▶ _Recorded information_:
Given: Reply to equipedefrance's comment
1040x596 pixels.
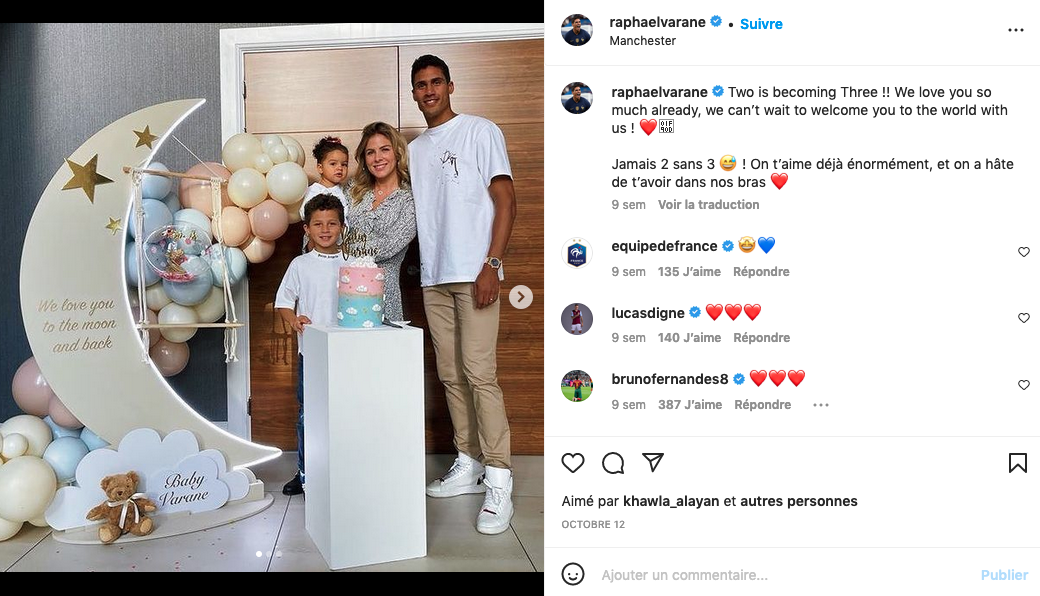Looking at the screenshot, I should coord(761,272).
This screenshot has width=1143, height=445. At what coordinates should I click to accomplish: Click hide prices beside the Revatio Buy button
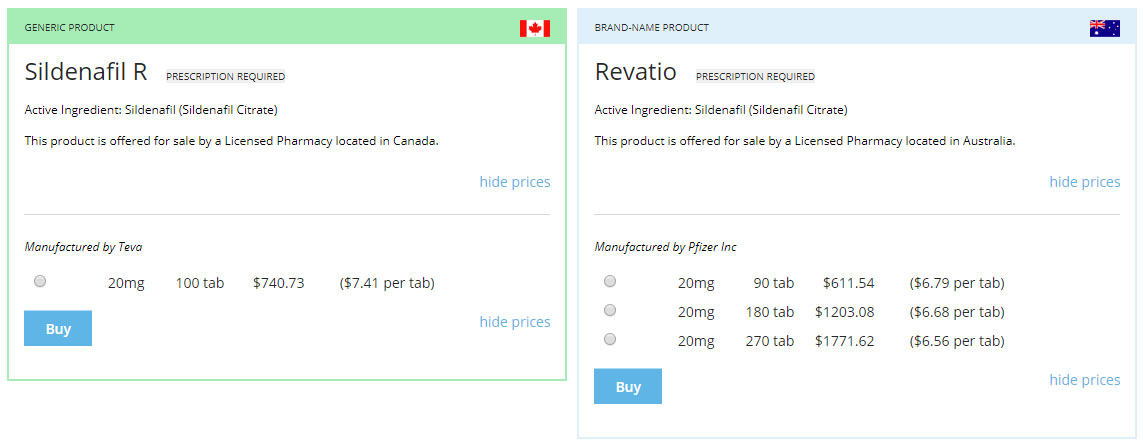point(1084,380)
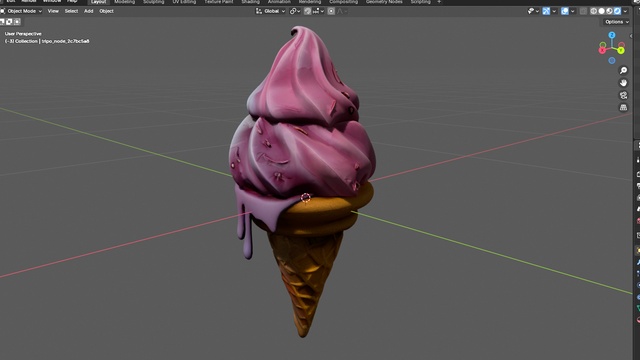Click the red X axis gizmo circle

point(602,50)
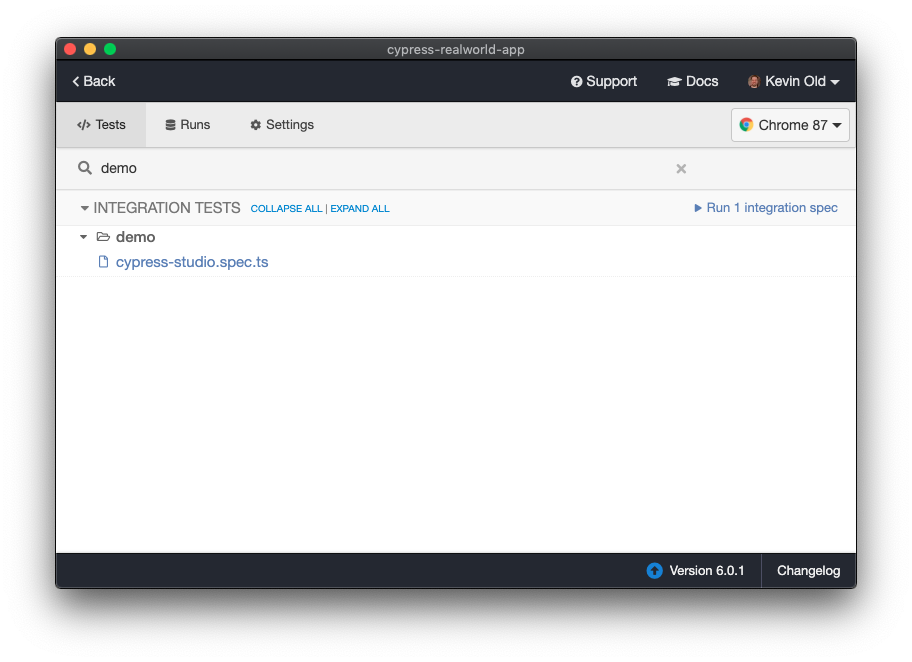Run 1 integration spec
The height and width of the screenshot is (662, 912).
point(766,208)
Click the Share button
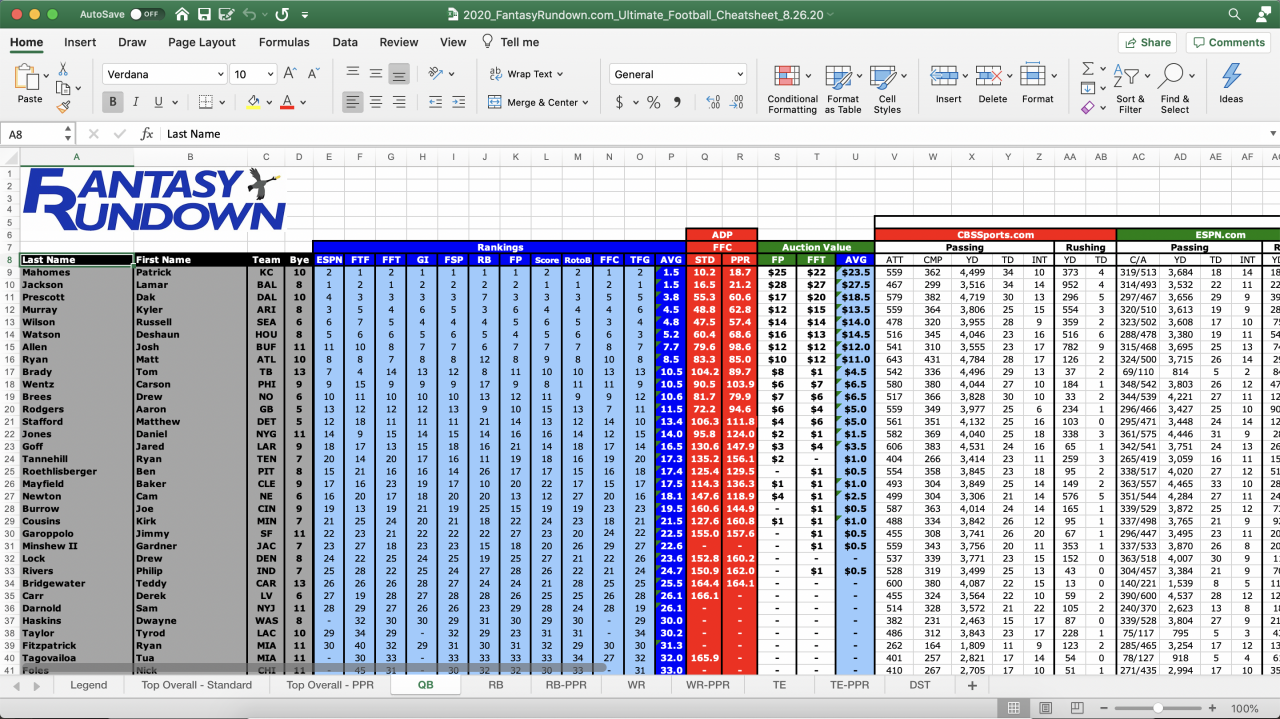This screenshot has width=1280, height=719. [x=1146, y=42]
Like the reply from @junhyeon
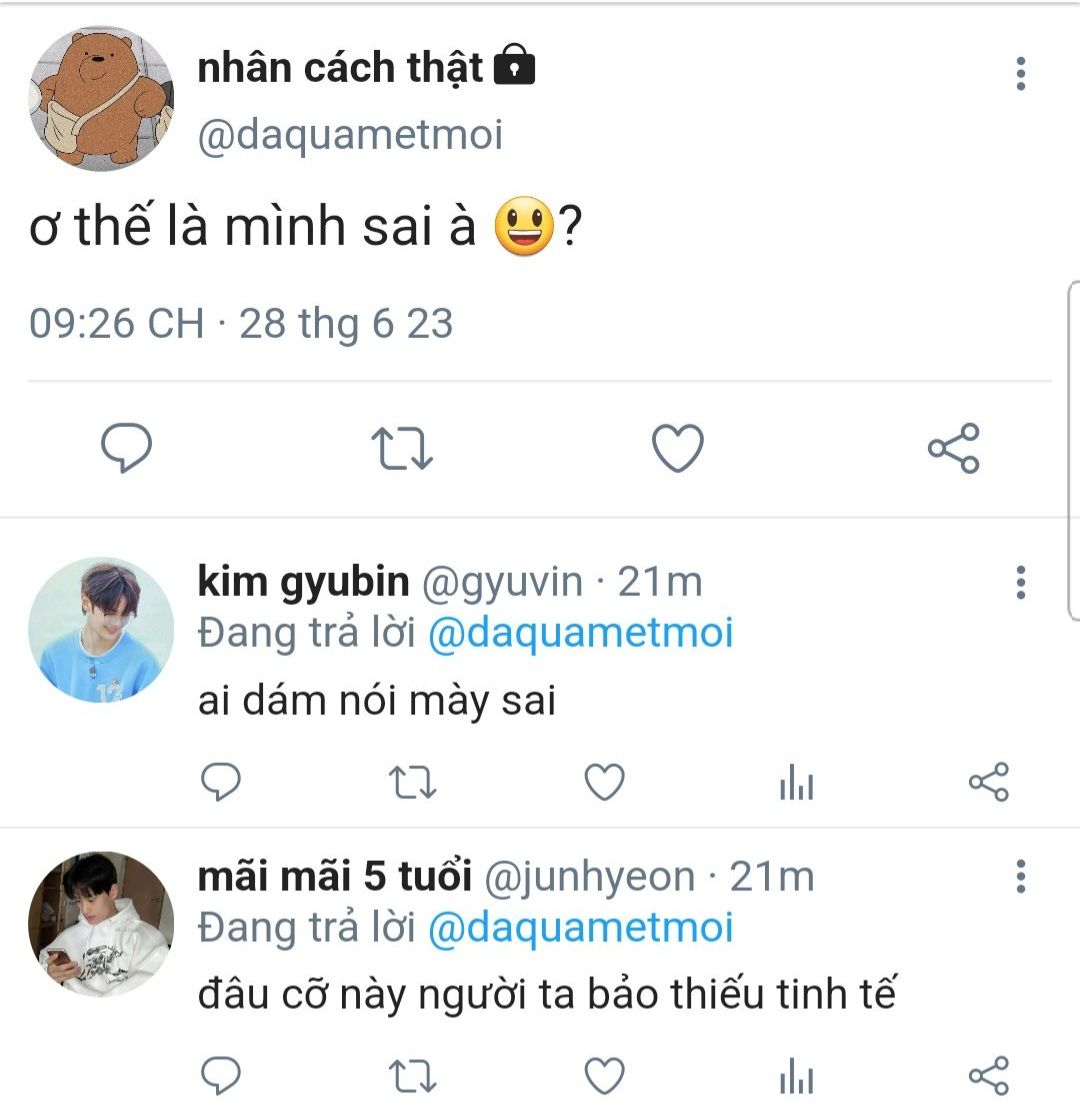This screenshot has height=1117, width=1080. (x=604, y=1077)
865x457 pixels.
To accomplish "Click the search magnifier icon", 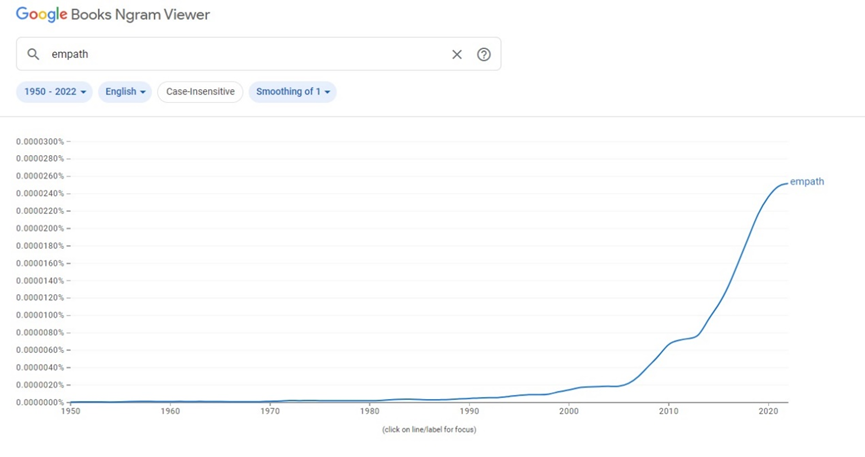I will coord(33,54).
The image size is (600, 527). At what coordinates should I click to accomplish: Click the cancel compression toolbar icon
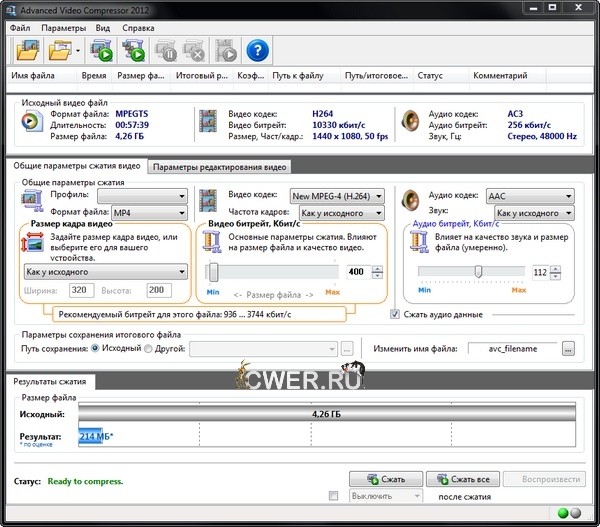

▶ _What this task involves_:
Please give again the entries word for word, starting at the first line and ending with the line that contains "865x457 pixels."; include both of those lines but none of the pictures.

▶ _Solution below_:
Given: Reply to equipedefrance's comment
1040x596 pixels.
Looking at the screenshot, I should coord(761,272).
This screenshot has width=1143, height=445. At what coordinates should I click to accomplish: Click hide prices beside the Revatio Buy button
point(1084,380)
Click the red X axis gizmo circle

point(602,50)
Run 1 integration spec
The height and width of the screenshot is (662, 912).
point(766,208)
Click the Share button
This screenshot has width=1280, height=719. [x=1146, y=42]
Like the reply from @junhyeon
This screenshot has height=1117, width=1080. (x=604, y=1077)
865x457 pixels.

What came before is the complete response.